**Work to do:** Recast every line of the items below as a JSON list of strings, one string per line, leaving out blank lines.

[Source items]
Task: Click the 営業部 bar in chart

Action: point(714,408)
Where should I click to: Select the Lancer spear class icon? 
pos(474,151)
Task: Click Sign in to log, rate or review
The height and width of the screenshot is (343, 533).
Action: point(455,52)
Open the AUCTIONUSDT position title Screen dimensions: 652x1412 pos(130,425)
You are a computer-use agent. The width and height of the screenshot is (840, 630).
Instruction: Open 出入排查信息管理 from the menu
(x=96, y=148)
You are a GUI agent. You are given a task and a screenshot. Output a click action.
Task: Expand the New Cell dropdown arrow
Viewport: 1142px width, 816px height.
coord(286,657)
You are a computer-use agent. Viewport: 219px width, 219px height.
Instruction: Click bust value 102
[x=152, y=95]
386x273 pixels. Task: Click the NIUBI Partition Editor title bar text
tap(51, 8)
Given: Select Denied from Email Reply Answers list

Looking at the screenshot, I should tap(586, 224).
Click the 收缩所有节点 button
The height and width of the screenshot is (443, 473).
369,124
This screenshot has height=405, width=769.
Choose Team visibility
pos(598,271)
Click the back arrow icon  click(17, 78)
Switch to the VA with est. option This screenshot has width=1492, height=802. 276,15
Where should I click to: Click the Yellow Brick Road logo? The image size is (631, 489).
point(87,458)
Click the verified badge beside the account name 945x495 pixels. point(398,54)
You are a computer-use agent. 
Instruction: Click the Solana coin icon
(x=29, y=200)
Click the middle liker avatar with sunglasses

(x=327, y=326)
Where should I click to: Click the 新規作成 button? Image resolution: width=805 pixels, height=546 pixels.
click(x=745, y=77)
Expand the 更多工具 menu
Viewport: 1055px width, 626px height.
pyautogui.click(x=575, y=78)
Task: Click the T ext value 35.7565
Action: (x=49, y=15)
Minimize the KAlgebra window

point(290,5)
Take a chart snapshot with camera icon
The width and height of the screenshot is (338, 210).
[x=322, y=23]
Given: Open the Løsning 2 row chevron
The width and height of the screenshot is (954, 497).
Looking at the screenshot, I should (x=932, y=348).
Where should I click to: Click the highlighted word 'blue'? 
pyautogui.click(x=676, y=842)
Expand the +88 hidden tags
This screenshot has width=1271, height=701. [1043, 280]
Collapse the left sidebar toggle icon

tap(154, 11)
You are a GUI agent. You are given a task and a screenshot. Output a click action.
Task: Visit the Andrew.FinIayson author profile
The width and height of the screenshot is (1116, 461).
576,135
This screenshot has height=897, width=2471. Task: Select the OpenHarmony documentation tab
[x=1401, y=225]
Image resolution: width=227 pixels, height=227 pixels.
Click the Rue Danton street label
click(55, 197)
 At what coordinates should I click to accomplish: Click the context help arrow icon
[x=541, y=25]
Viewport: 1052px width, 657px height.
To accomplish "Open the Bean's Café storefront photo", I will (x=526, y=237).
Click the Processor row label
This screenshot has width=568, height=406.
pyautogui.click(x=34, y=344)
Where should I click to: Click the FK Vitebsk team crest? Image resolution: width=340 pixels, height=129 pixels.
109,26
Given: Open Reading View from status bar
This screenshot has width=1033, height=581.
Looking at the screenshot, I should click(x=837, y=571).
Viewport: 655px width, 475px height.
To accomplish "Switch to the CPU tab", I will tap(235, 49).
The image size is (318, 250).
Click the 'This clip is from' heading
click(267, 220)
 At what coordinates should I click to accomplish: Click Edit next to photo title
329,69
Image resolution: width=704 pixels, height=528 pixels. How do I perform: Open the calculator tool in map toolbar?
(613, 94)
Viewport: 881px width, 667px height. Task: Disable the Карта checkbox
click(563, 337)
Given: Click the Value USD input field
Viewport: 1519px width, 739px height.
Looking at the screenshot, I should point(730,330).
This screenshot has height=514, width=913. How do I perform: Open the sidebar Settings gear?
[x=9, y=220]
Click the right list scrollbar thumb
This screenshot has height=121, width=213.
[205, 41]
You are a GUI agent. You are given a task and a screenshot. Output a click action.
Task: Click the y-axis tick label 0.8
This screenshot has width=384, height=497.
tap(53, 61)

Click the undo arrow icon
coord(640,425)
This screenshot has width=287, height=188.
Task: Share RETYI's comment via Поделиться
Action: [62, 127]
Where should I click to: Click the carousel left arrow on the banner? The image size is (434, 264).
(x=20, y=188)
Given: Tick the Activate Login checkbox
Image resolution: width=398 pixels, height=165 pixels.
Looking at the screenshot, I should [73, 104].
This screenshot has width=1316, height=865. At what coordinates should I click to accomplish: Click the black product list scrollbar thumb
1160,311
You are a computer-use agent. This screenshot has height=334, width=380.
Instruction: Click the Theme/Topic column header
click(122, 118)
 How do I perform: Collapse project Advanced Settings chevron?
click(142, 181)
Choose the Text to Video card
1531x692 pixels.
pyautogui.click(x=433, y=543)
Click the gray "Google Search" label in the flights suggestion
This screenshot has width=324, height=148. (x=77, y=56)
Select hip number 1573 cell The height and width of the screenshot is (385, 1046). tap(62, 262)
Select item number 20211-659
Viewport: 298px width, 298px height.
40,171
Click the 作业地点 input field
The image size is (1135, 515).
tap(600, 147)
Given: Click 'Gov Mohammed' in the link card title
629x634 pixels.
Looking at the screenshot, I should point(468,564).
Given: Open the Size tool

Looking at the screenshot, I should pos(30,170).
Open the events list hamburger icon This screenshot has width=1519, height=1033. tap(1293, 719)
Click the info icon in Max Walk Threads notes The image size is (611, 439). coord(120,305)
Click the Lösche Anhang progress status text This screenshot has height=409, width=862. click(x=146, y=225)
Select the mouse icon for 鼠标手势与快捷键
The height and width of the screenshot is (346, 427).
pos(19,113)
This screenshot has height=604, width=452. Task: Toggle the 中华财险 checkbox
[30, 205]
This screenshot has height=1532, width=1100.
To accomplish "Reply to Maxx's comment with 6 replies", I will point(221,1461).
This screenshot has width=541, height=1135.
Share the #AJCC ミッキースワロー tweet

**Exercise solution:**
[
  "Task: Click the 営業部 bar in chart",
  "Action: point(714,408)",
  "Where should I click to: Select the Lancer spear class icon? ",
  "pos(474,151)",
  "Task: Click Sign in to log, rate or review",
  "The height and width of the screenshot is (343, 533).",
  "Action: point(455,52)",
  "Open the AUCTIONUSDT position title Screen dimensions: 652x1412 pos(130,425)",
  "You are a computer-use agent. The width and height of the screenshot is (840, 630).",
  "Instruction: Open 出入排查信息管理 from the menu",
  "(x=96, y=148)",
  "You are a GUI agent. You are given a task and a screenshot. Output a click action.",
  "Task: Expand the New Cell dropdown arrow",
  "Viewport: 1142px width, 816px height.",
  "coord(286,657)",
  "You are a computer-use agent. Viewport: 219px width, 219px height.",
  "Instruction: Click bust value 102",
  "[x=152, y=95]",
  "386x273 pixels. Task: Click the NIUBI Partition Editor title bar text",
  "tap(51, 8)",
  "Given: Select Denied from Email Reply Answers list",
  "Looking at the screenshot, I should tap(586, 224).",
  "Click the 收缩所有节点 button",
  "The height and width of the screenshot is (443, 473).",
  "369,124",
  "This screenshot has height=405, width=769.",
  "Choose Team visibility",
  "pos(598,271)",
  "Click the back arrow icon  click(17, 78)",
  "Switch to the VA with est. option This screenshot has width=1492, height=802. 276,15",
  "Where should I click to: Click the Yellow Brick Road logo? The image size is (631, 489).",
  "point(87,458)",
  "Click the verified badge beside the account name 945x495 pixels. point(398,54)",
  "You are a computer-use agent. ",
  "Instruction: Click the Solana coin icon",
  "(x=29, y=200)",
  "Click the middle liker avatar with sunglasses",
  "(x=327, y=326)",
  "Where should I click to: Click the 新規作成 button? Image resolution: width=805 pixels, height=546 pixels.",
  "click(x=745, y=77)",
  "Expand the 更多工具 menu",
  "Viewport: 1055px width, 626px height.",
  "pyautogui.click(x=575, y=78)",
  "Task: Click the T ext value 35.7565",
  "Action: (x=49, y=15)",
  "Minimize the KAlgebra window",
  "point(290,5)",
  "Take a chart snapshot with camera icon",
  "The width and height of the screenshot is (338, 210).",
  "[x=322, y=23]",
  "Given: Open the Løsning 2 row chevron",
  "The width and height of the screenshot is (954, 497).",
  "Looking at the screenshot, I should (x=932, y=348).",
  "Where should I click to: Click the highlighted word 'blue'? ",
  "pyautogui.click(x=676, y=842)",
  "Expand the +88 hidden tags",
  "This screenshot has width=1271, height=701. [1043, 280]",
  "Collapse the left sidebar toggle icon",
  "tap(154, 11)",
  "You are a GUI agent. You are given a task and a screenshot. Output a click action.",
  "Task: Visit the Andrew.FinIayson author profile",
  "The width and height of the screenshot is (1116, 461).",
  "576,135",
  "This screenshot has height=897, width=2471. Task: Select the OpenHarmony documentation tab",
  "[x=1401, y=225]",
  "Image resolution: width=227 pixels, height=227 pixels.",
  "Click the Rue Danton street label",
  "click(55, 197)",
  " At what coordinates should I click to accomplish: Click the context help arrow icon",
  "[x=541, y=25]",
  "Viewport: 1052px width, 657px height.",
  "To accomplish \"Open the Bean's Café storefront photo\", I will (x=526, y=237).",
  "Click the Processor row label",
  "This screenshot has width=568, height=406.",
  "pyautogui.click(x=34, y=344)",
  "Where should I click to: Click the FK Vitebsk team crest? Image resolution: width=340 pixels, height=129 pixels.",
  "109,26",
  "Given: Open Reading View from status bar",
  "This screenshot has width=1033, height=581.",
  "Looking at the screenshot, I should click(x=837, y=571).",
  "Viewport: 655px width, 475px height.",
  "To accomplish \"Switch to the CPU tab\", I will tap(235, 49).",
  "The image size is (318, 250).",
  "Click the 'This clip is from' heading",
  "click(267, 220)",
  " At what coordinates should I click to accomplish: Click Edit next to photo title",
  "329,69",
  "Image resolution: width=704 pixels, height=528 pixels. How do I perform: Open the calculator tool in map toolbar?",
  "(613, 94)",
  "Viewport: 881px width, 667px height. Task: Disable the Карта checkbox",
  "click(563, 337)",
  "Given: Click the Value USD input field",
  "Viewport: 1519px width, 739px height.",
  "Looking at the screenshot, I should point(730,330).",
  "This screenshot has height=514, width=913. How do I perform: Open the sidebar Settings gear?",
  "[x=9, y=220]",
  "Click the right list scrollbar thumb",
  "This screenshot has height=121, width=213.",
  "[205, 41]",
  "You are a GUI agent. You are given a task and a screenshot. Output a click action.",
  "Task: Click the y-axis tick label 0.8",
  "This screenshot has width=384, height=497.",
  "tap(53, 61)",
  "Click the undo arrow icon",
  "coord(640,425)",
  "This screenshot has width=287, height=188.",
  "Task: Share RETYI's comment via Поделиться",
  "Action: [62, 127]",
  "Where should I click to: Click the carousel left arrow on the banner? The image size is (434, 264).",
  "(x=20, y=188)",
  "Given: Tick the Activate Login checkbox",
  "Image resolution: width=398 pixels, height=165 pixels.",
  "Looking at the screenshot, I should [73, 104].",
  "This screenshot has width=1316, height=865. At what coordinates should I click to accomplish: Click the black product list scrollbar thumb",
  "1160,311",
  "You are a computer-use agent. This screenshot has height=334, width=380.",
  "Instruction: Click the Theme/Topic column header",
  "click(122, 118)",
  " How do I perform: Collapse project Advanced Settings chevron?",
  "click(142, 181)",
  "Choose the Text to Video card",
  "1531x692 pixels.",
  "pyautogui.click(x=433, y=543)",
  "Click the gray \"Google Search\" label in the flights suggestion",
  "This screenshot has width=324, height=148. (x=77, y=56)",
  "Select hip number 1573 cell The height and width of the screenshot is (385, 1046). tap(62, 262)",
  "Select item number 20211-659",
  "Viewport: 298px width, 298px height.",
  "40,171",
  "Click the 作业地点 input field",
  "The image size is (1135, 515).",
  "tap(600, 147)",
  "Given: Click 'Gov Mohammed' in the link card title",
  "629x634 pixels.",
  "Looking at the screenshot, I should point(468,564).",
  "Given: Open the Size tool",
  "Looking at the screenshot, I should pos(30,170).",
  "Open the events list hamburger icon This screenshot has width=1519, height=1033. tap(1293, 719)",
  "Click the info icon in Max Walk Threads notes The image size is (611, 439). coord(120,305)",
  "Click the Lösche Anhang progress status text This screenshot has height=409, width=862. click(x=146, y=225)",
  "Select the mouse icon for 鼠标手势与快捷键",
  "The height and width of the screenshot is (346, 427).",
  "pos(19,113)",
  "This screenshot has height=604, width=452. Task: Toggle the 中华财险 checkbox",
  "[30, 205]",
  "This screenshot has height=1532, width=1100.",
  "To accomplish \"Reply to Maxx's comment with 6 replies\", I will point(221,1461).",
  "This screenshot has width=541, height=1135.",
  "Share the #AJCC ミッキースワロー tweet"
]